The source is quoted as saying: "They're both really happy - but they don't have long-term expectations. It's a fun fling for the holidays and Sharon is a good influence. She rarely drinks and has three kids. It's a good match for now."

This story is amazing because it's impossible to tell what's more pathetic: Dating a geriatric who is only famous because she flashed her beat-up beaver 20 years ago; or the fact that Sharon Stone is inviting 'Hard Harry' from Pump up the Volume over for Christmas?

What the fuck could they possibly talk about? Their blossoming careers...in the early 90's?

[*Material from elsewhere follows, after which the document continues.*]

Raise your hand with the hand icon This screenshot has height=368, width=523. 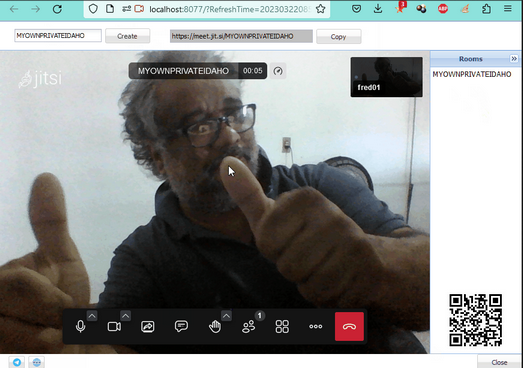[x=215, y=326]
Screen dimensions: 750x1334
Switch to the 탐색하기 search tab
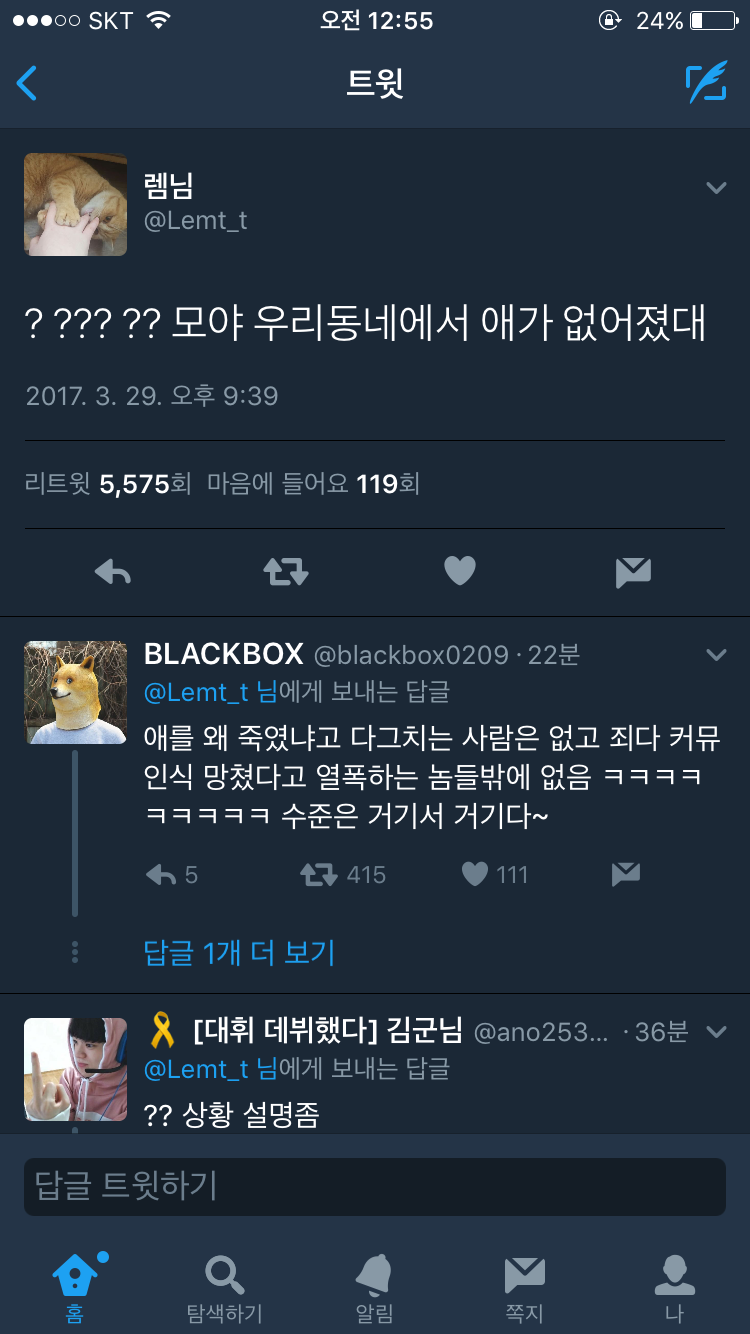[x=224, y=1289]
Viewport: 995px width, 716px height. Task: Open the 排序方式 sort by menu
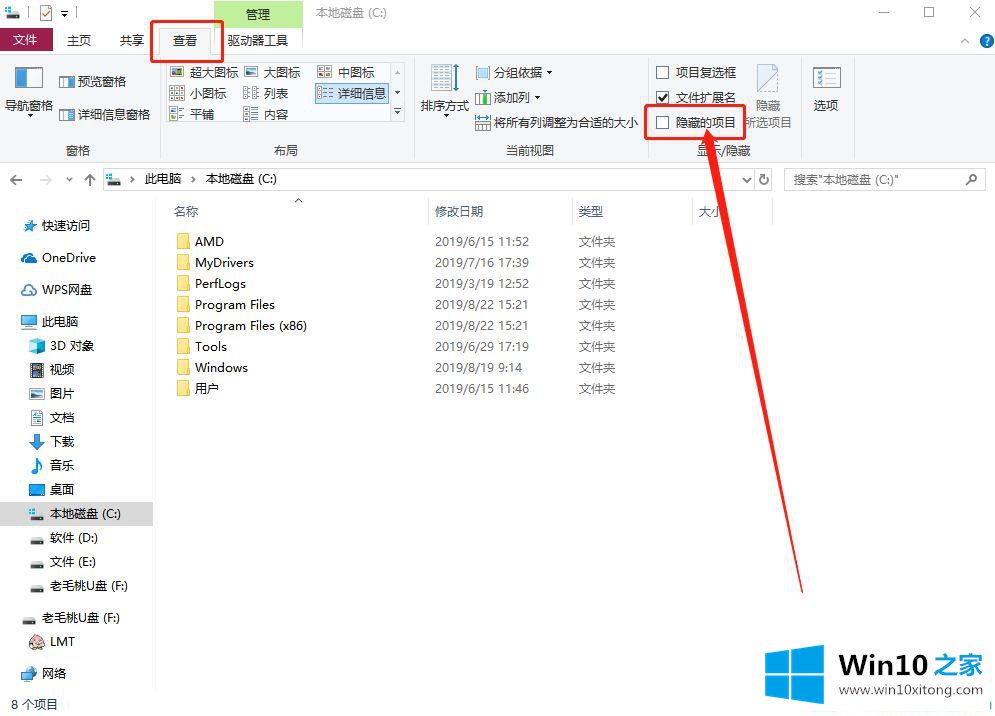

Regardless, the source is right about this being a great match, because Sharon is a mother (grandmother?) and doesn't drink much, which is apparently what Christian needs. Hell, my mom has three kids and rarely drinks and I don't see guys banging on our door Christmas morning. Then again, she hasn't had 200,000 degenerate losers hit their 'pause button' and beat-off over her exposed muff... Well done Christian!

'Survivor' winner has a huge cock

"On his way to winning reality show "Survivor," Yul Kwon solved puzzles, earned the nickname "The Godfather" for his skillful maneuvering -- and helped smash stereotypes about Asian American men in the media."

So let me get this right... This Asian guy lives on an island for three weeks, solves various complex puzzles, bosses people around and now all of a sudden we are suppose to forget that most Asians drive cars with racing stripes and spoilers, love math more than sex, and have boners the size of a tic-tac?!?!

We think not!

Tuesday, December 19, 2006

Danny Trejo is better than sex

When many ethnic actors sell out to stereotypical roles, Danny Trejo keeps it real.

For keeping it real, keeping the hair long and the skin so beautiful; you Danny Trejo are our first 'Celebrity of the Week'.